The table summarizes the two critical judicial steps to date. The litigation proceeds in the district court on the merits; the appeals court’s order preserves protections while judges evaluate whether DHS complied with statutory requirements when attempting to end the program.

Reactions & Quotes

“The government has not demonstrated it would suffer irreparable harm if the injunction remains in place.”

D.C. Circuit (appellate order)

The court relied on that finding in denying the emergency motion for a stay, signaling the judges’ assessment that immediate termination would cause harms that were not outweighed by the government’s stated interests.

“Plaintiffs are likely to succeed on the merits.”

D.C. Circuit (appellate order)

The panel’s second key conclusion noted the strength of the challengers’ procedural claims, particularly regarding the agency’s failure to document its review of conditions in Haiti.

“We will continue to press for long-term solutions for TPS holders regardless of the next legal steps.”

Advocacy groups (summary of public statements)

Advocates framed the ruling as a temporary victory and emphasized the continuing need for legislative or administrative fixes that provide stable immigration status for long-term TPS beneficiaries.

Unconfirmed

  • Whether the Trump administration will immediately file an emergency application to the Supreme Court is likely but not yet confirmed.
  • The exact timeline for further litigation—including whether the D.C. Circuit will issue a full opinion explaining its reasoning—remains uncertain.
  • Official DHS counts of active TPS beneficiaries can change; the cited figure of “more than 350,000” reflects available reporting but may be updated by agency records.

Bottom Line

The D.C. Circuit’s March 6, 2026 order maintains Temporary Protected Status for more than 350,000 Haitians in the United States, preserving work authorization and protection from removal while courts decide whether the government followed statutory rules in ending the designation.
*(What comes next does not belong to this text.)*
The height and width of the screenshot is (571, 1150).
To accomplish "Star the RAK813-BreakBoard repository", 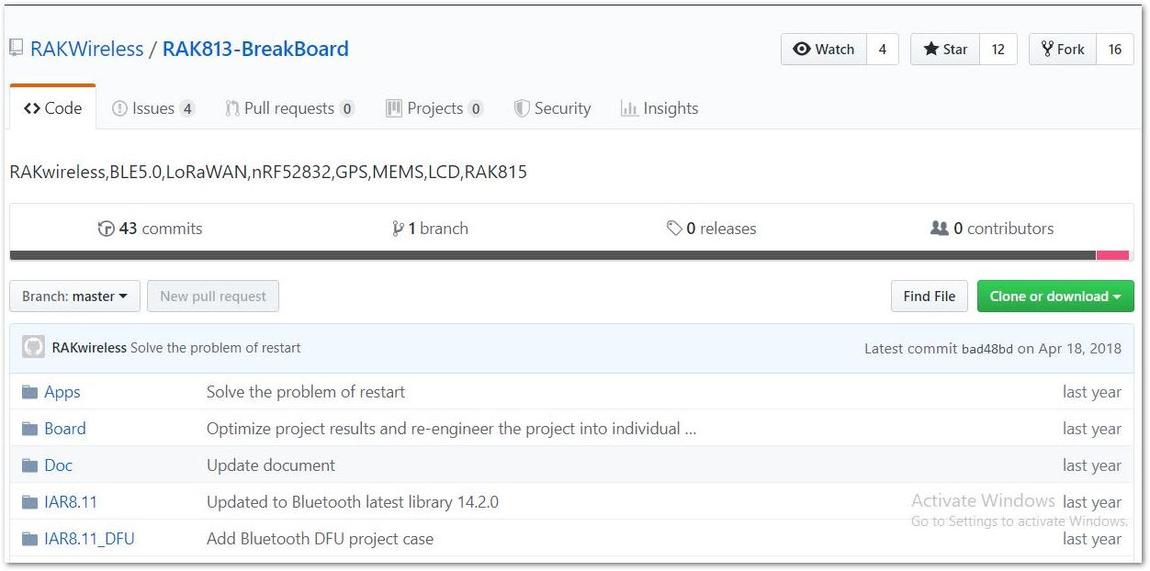I will 945,49.
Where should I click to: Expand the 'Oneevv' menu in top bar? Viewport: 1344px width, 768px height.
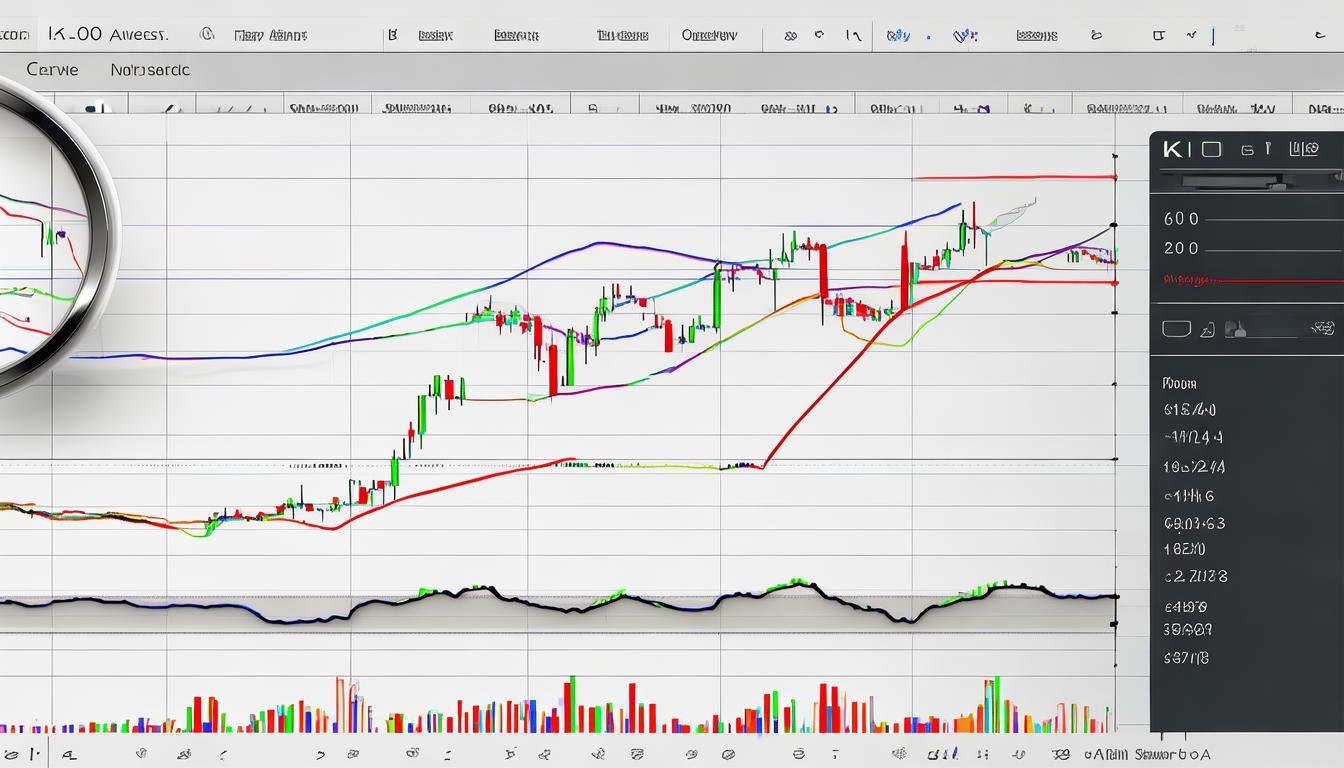point(709,34)
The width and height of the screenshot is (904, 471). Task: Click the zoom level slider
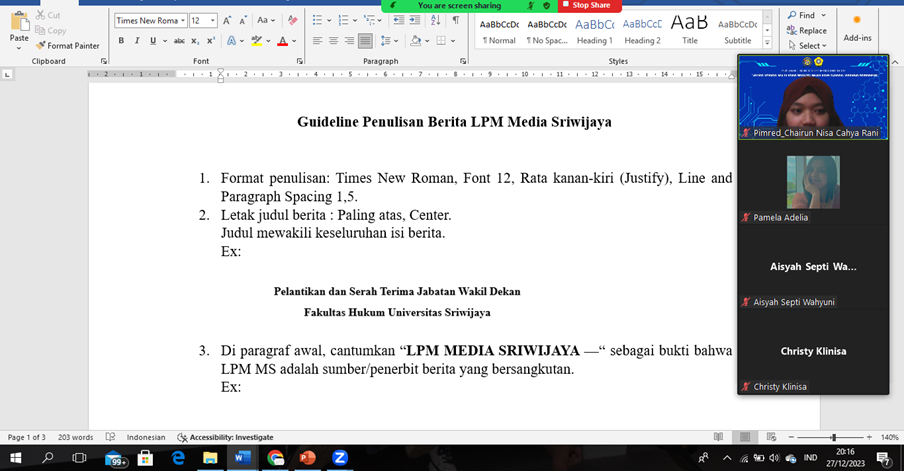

The ruling focuses on procedural shortcomings in DHS’s decision-making rather than permanently resolving whether ongoing conditions in Haiti merit continued TPS.

The immediate practical effect is a reprieve for TPS holders and the institutions that serve them, but the legal fight is far from over. If the administration pursues emergency review at the Supreme Court and the court agrees to hear the matter, the status of Haiti’s TPS could change rapidly; if not, lower-court litigation will proceed and may produce a definitive ruling on the merits.